• _WHAT YOU NEED TO DO_: In the bug report below, what is the data streamed through when these errors occur?

• _TEXT SEGMENT_:

--- Start ---

NeurodataWithoutBorders / nwbinspector

Tool to help inspect NWB files for compliance with NWB Best Practices
https://nwbinspector.readthedocs.io/
Other
17 stars 10 forks source link

[Bug]: Can't read data (curl cannot perform request) #197

Closed CodyCBakerPhD closed 2 years ago

CodyCBakerPhD commented 2 years ago

What happened?

As I parse the remaining errors from the first attempt to inspect the entire archive, a number of repetitions of this issue occur. One basic example is in the traceback section below, but I've also attached all report files where it occurs, which spans multiple objects.

There also seem to be some related issues such as ConstructErrors and KeyError: 'Unable to open object by token (unable to determine object type)'.

In each of these cases, I am streaming the data via ros3, which could very well be a part of the problem. Interestingly, sometimes these curl errors occur outside of the nwbfile = io.read() step which causes the the dandiset to not be inspectable at all (which I'm considering a separate issue).

Anyway here is the full set of tracebacks available in the ERROR sections of each report...

000008.txt 000011.txt 000035.txt 000041.txt 000043.txt 000054.txt 000121.txt 000148.txt 000211.txt 000223.txt

Steps to Reproduce

No response

Traceback

0.0  <class 'OSError'>: Can't read data (curl cannot perform request)
---------------------------------------------------------------------

0.0.0  sub-mouse-GHNSF/sub-mouse-GHNSF_ses-20190828-sample-3_slice-20190828-slice-3_cell-20190828-sample-3_icephys.nwb: 'None' object with name 'None'
         Message: Traceback (most recent call last):
  File "/home/jovyan/GitHub/nwbinspector/nwbinspector/nwbinspector.py", line 476, in inspect_nwb
    nwbfile = io.read()
  File "/home/jovyan/my-conda-envs/nwbct_3_9/lib/python3.9/site-packages/hdmf/backends/hdf5/h5tools.py", line 498, in read
    return call_docval_func(super().read, kwargs)
  File "/home/jovyan/my-conda-envs/nwbct_3_9/lib/python3.9/site-packages/hdmf/utils.py", line 424, in call_docval_func
    return func(*fargs, **fkwargs)

--- End ---

• _ENTRIES PROVIDED_:

--- Start ---

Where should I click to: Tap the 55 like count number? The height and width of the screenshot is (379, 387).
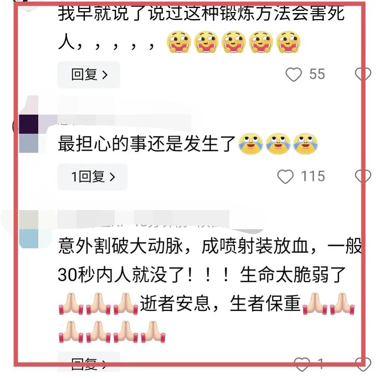point(317,75)
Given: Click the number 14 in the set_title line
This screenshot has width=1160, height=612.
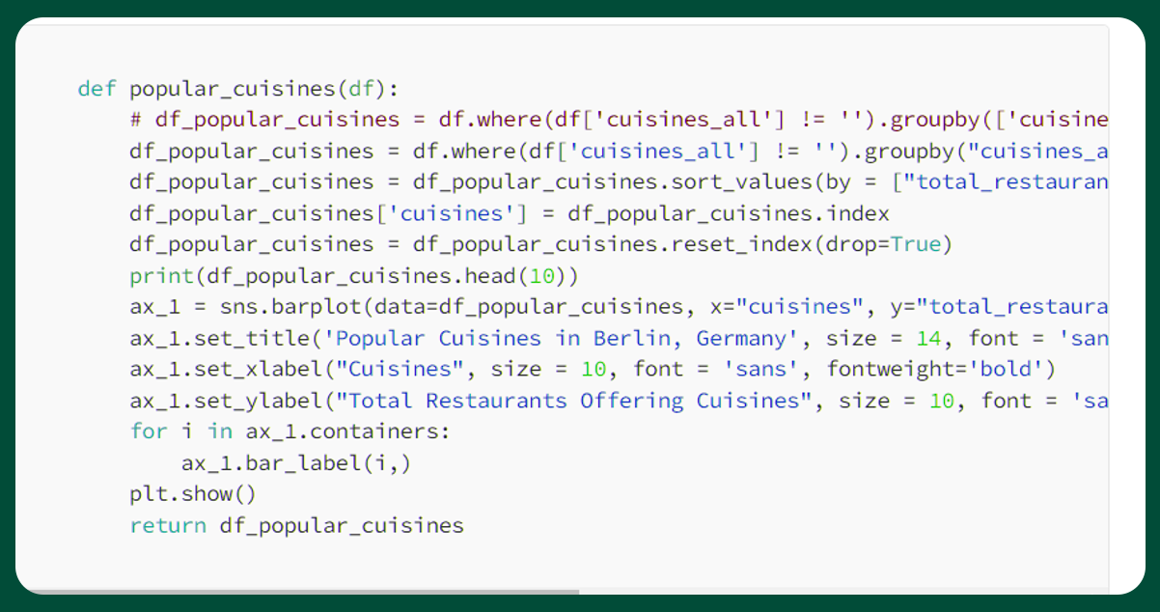Looking at the screenshot, I should tap(929, 338).
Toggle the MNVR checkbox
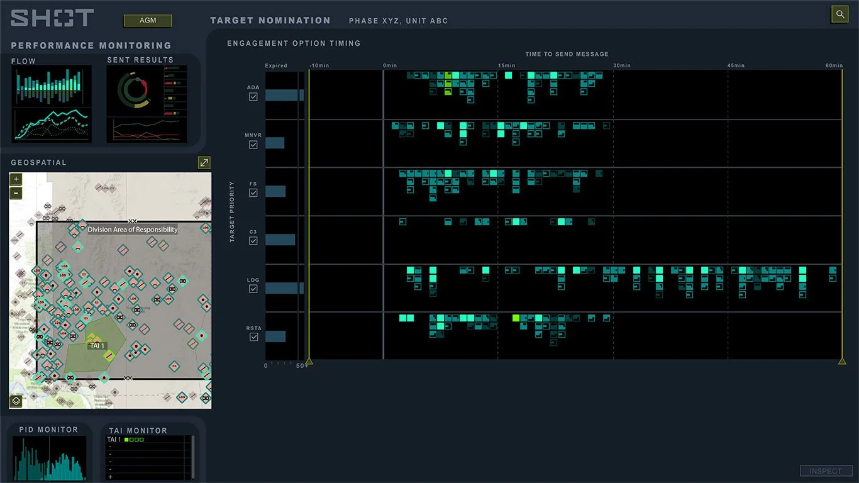Screen dimensions: 859x483 click(x=253, y=144)
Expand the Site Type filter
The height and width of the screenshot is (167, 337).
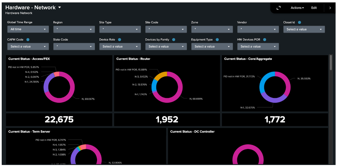coord(120,29)
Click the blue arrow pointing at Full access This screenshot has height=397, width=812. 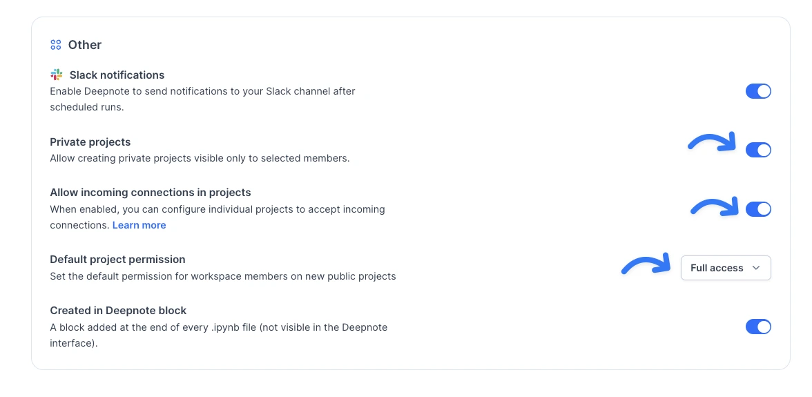647,264
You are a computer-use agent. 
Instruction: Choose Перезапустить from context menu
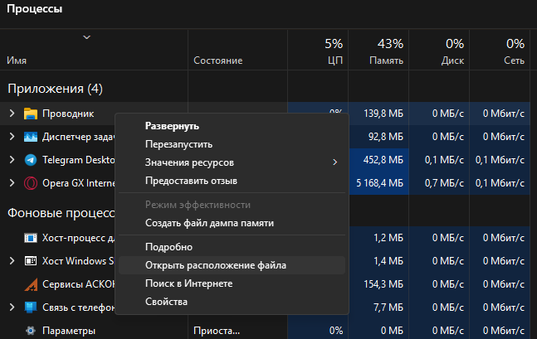178,144
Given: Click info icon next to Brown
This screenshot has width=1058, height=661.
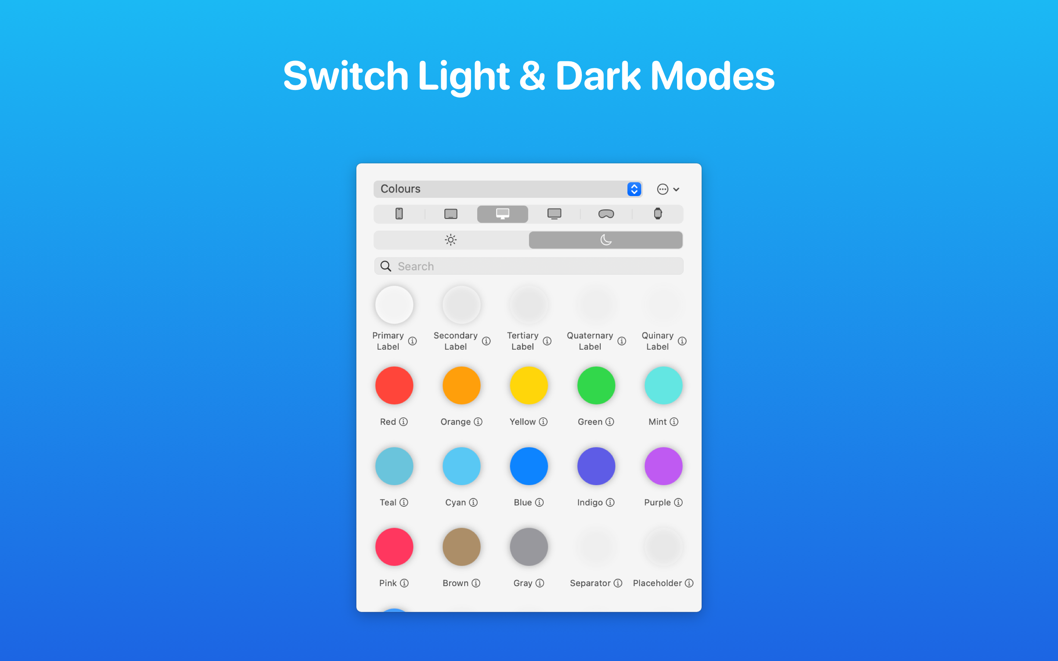Looking at the screenshot, I should point(477,582).
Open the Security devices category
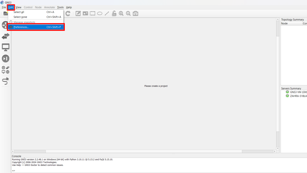 [5, 58]
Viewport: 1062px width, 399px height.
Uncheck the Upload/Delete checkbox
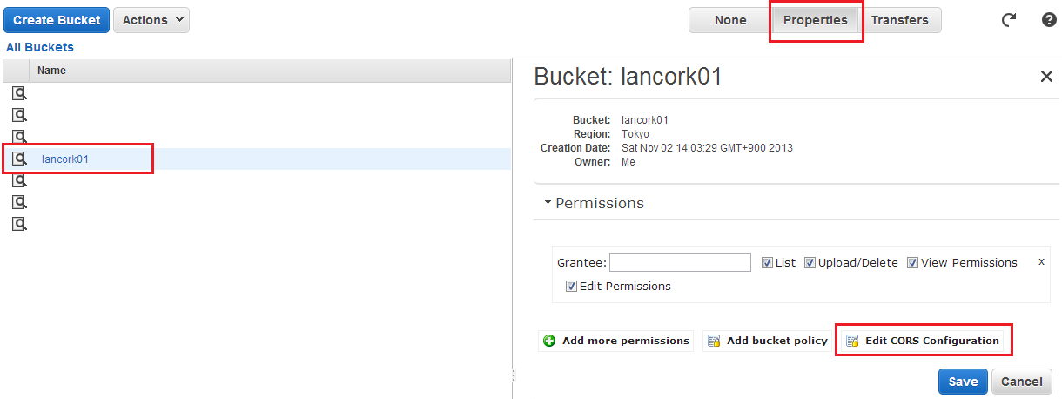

--- End ---

• _THE SOLUTION_: The data is streamed via ros3.